Ph.D. student Lucy Li Awarded Best Paper by the American Educational Research Association
Because textbooks are the most widely used instructional materials in the world, their content is especially important. They have the potential to impact students’ cultural and societal beliefs about people of different races, backgrounds, and gender, but most content analysis of texts relies on hand-coding, which is both labor-intensive and hard to scale. School of Information Ph.D. student Lucy Li and collaborators Dorottya Demszky, Patricia Bromley, and Dan Jurafsky set out to apply natural language processing (NLP) to textbook content to answer questions that textbook researchers in education care about, and their findings were awarded Best Paper by the American Educational Research Association.
The paper, “Content Analysis of Textbooks via Natural Language Processing: Findings on Gender, Race and Ethnicity in Texas U.S. History Textbooks” was presented at the AERA Conference on Educational Data Science at Stanford University in September 2020. The authors asked three questions that are of particular interest to textbook education researchers:
- How much are different groups of people mentioned?
- How are different groups and individuals described?
- What Are Prominent Topics and How Are they Related to Groups of People?
The results found quantitative and scaleable measurements of textbook content: while 52% of students in Texas are Latinx, there is little mention of them across all textbooks; in fact, only 0.2% of common nouns refer to Latinx people. White men who are political leaders are the most frequently named people across textbooks, and words most often used to describe them are words such as powerful, young, and military.

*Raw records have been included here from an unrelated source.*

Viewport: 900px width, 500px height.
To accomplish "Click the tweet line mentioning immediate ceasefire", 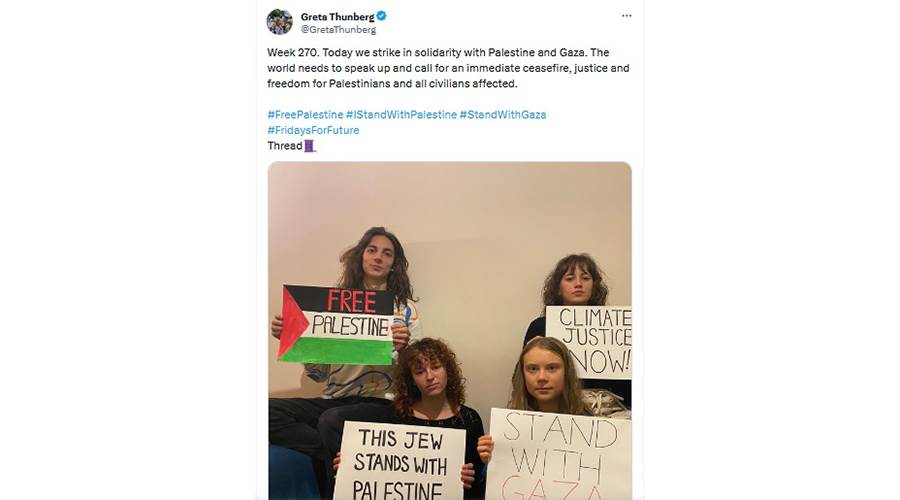I will coord(448,68).
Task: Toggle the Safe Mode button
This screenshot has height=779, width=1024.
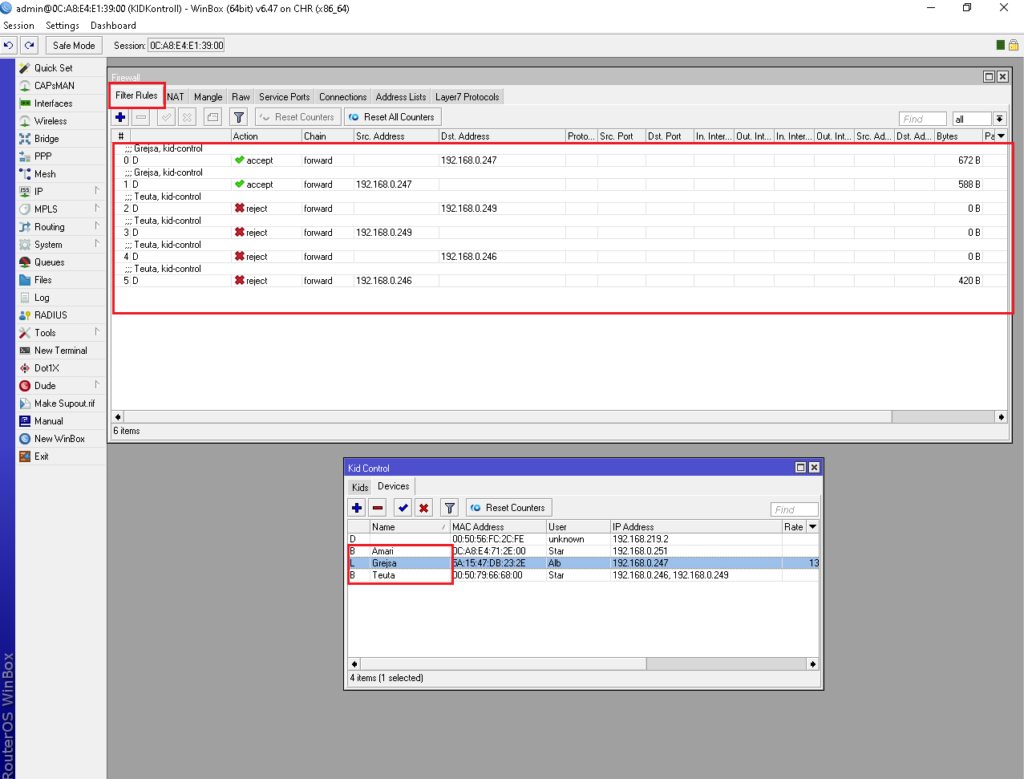Action: point(73,45)
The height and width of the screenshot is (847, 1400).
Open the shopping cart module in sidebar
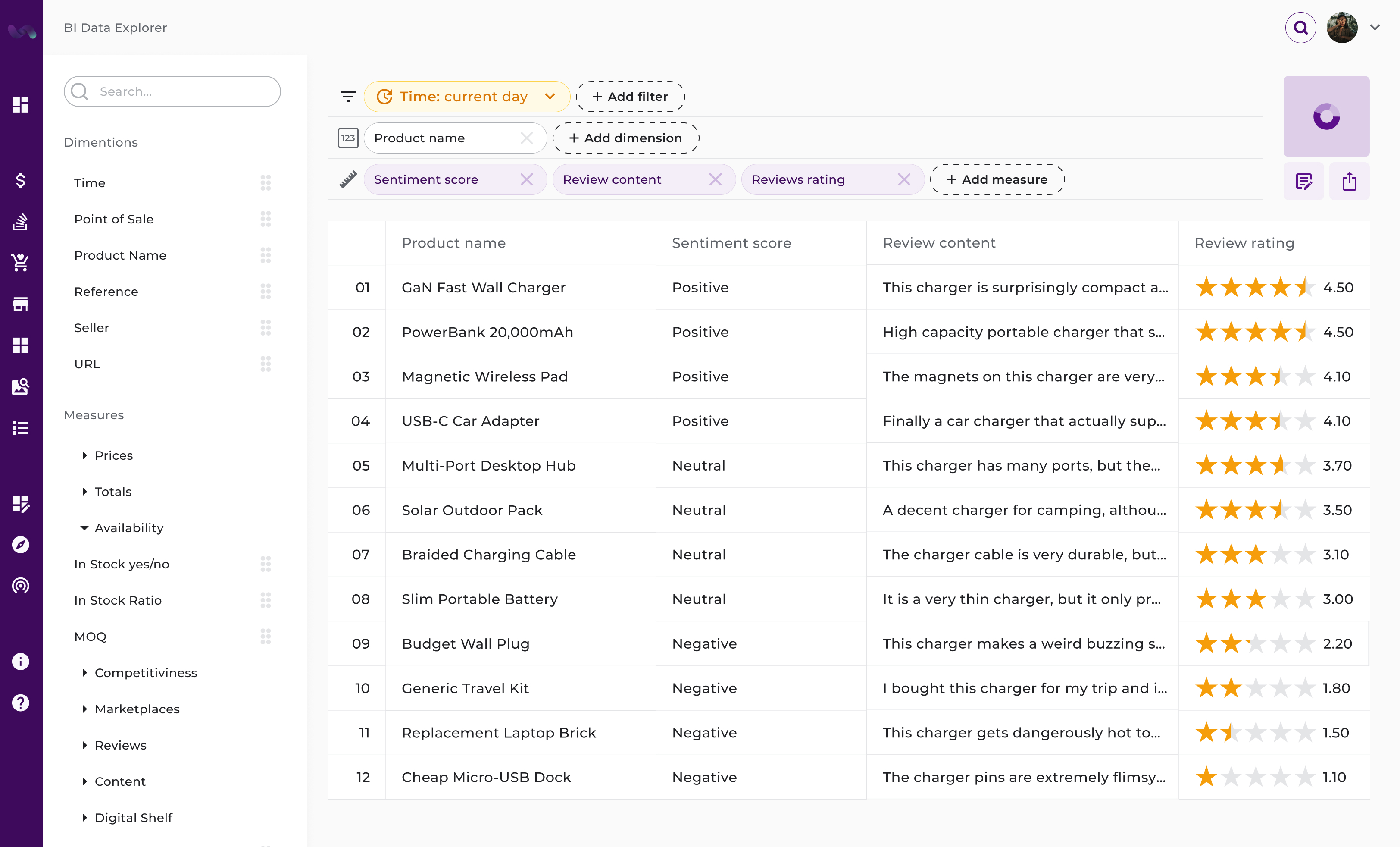point(20,262)
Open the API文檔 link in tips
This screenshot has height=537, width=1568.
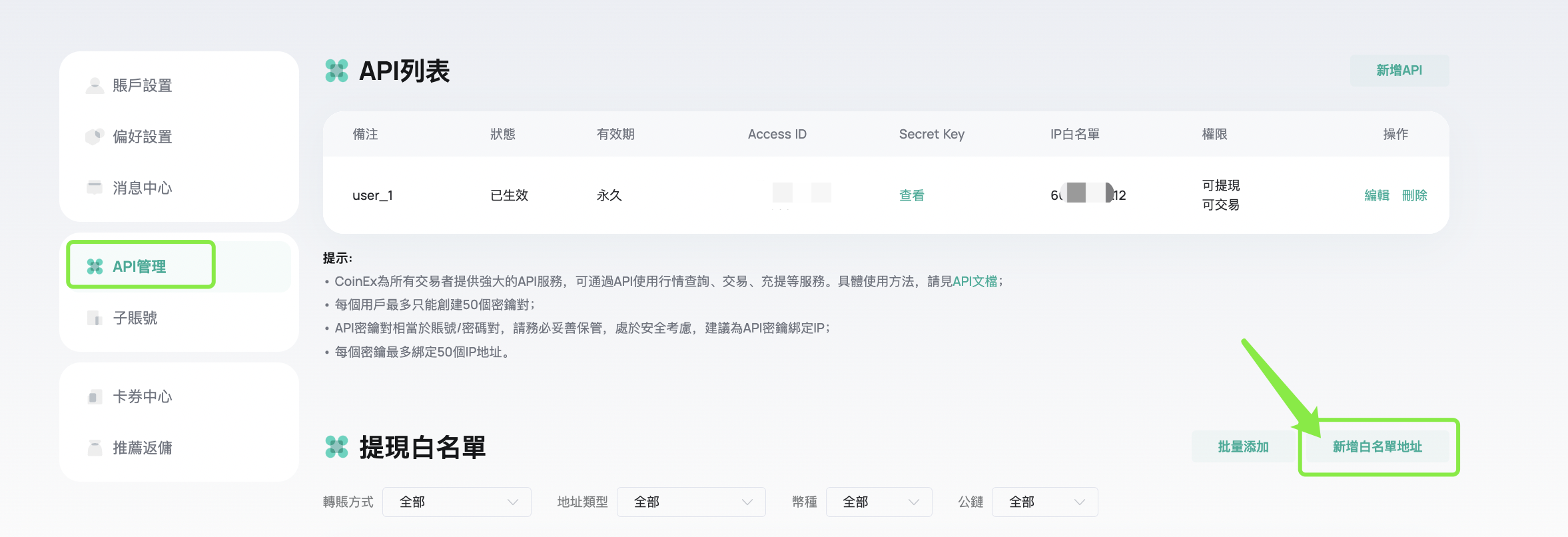coord(975,281)
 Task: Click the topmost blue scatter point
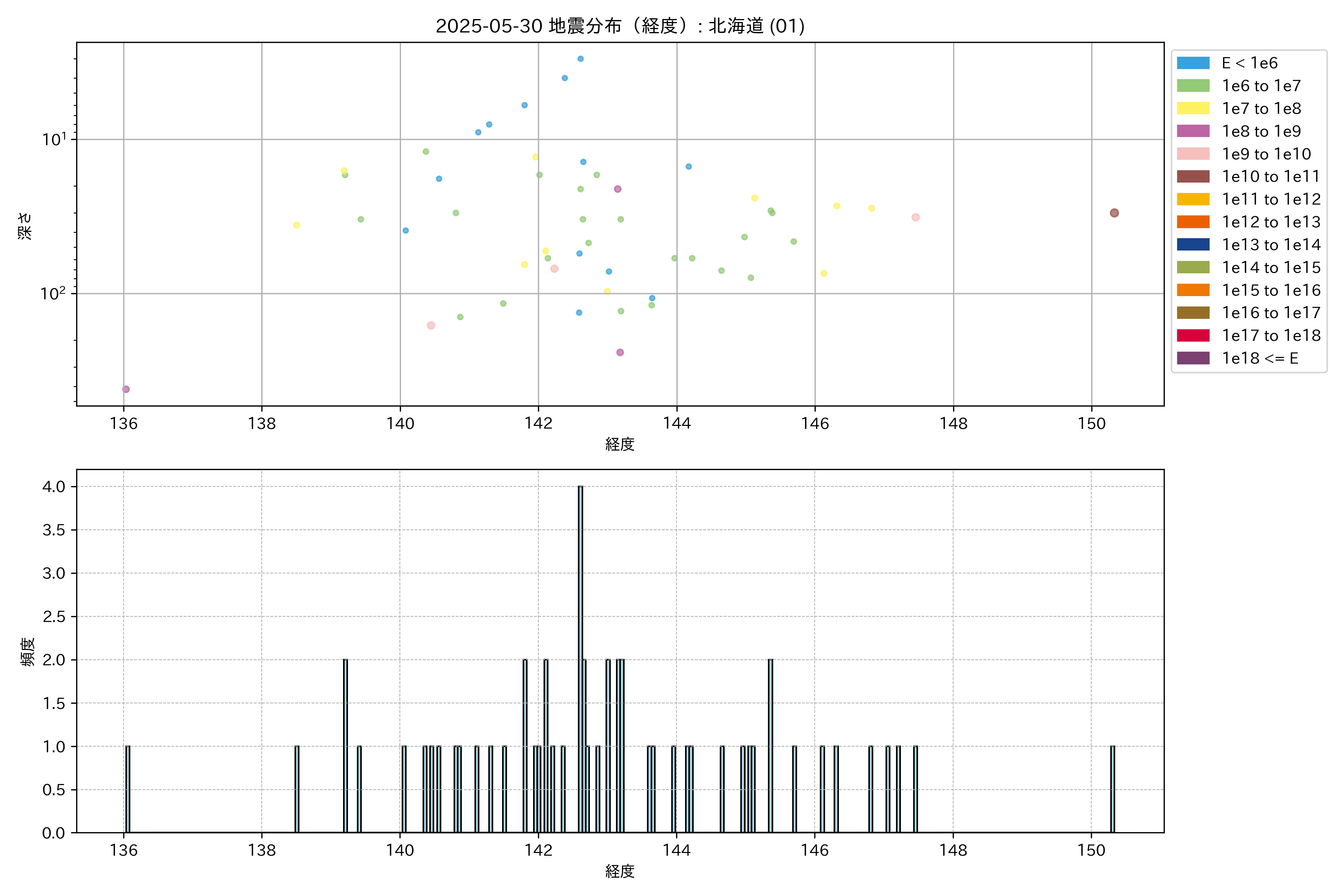coord(580,59)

Common descriptors for Blacks are words such as escaped, owned, freed. Analysis of verbs show Black people were most often depicted performing actions associated with low agency and power, and that women are most often mentioned in the context of marriage and home, with married, young, and unmarried being the most frequently used descriptors of women.
Natural language processing uses algorithms to analyze, understand, and attain meaning from human language. The researchers examined 15 of the most widely used textbooks in Texas using NLP to demonstrate methods for quantifying the content of textbooks that connect to the social sciences, policy, and practical aims of educational research.
The researchers chose Texas as their focus because its data was readily available online, and because the state has the second-largest student population in the U.S, with 5.4 million students enrolled in its public schools in 2017. Because of Texas’ size and subsequent purchasing power, the state’s content preferences have a significant impact on textbook content across the country. The team’s research sought to use NLP to examine depictions of historically marginalized groups such as women, Black and Latinx people.
Li and her collaborators see textbooks as a fecund environment for the application of NLP methods. Computational tools will enable the capacity for larger and more robust social science studies and will allow for a deeper understanding of links between texts and social influences.
The research is pioneering: most NLP methods are optimized for other domains. By using textbooks as a source, Li and her collaborators have opened a door for education researchers. “Textbooks and other educational materials are new datasets that offer new questions to think about,” Li said.
The interdisciplinary team included not only computer scientists, linguists, and NLP researchers, but a Stanford education professor. “It was exciting,” Li said, “to collaborate on this project with someone who wasn’t coming to this from a computer science or linguistics background to see what (research questions) they spend their time thinking about.”
“This work has been presented at several venues over the course of its development,” said Li’s advisor, School of Information Professor David Bamman, “and has been extraordinarily well received at each one. At the 2019 Text as Data conference, it was one of the most buzzworthy of the circa 20 oral presentations given. I have every expectation that this work will show up on course syllabi exemplifying the best use of NLP in computational social science.”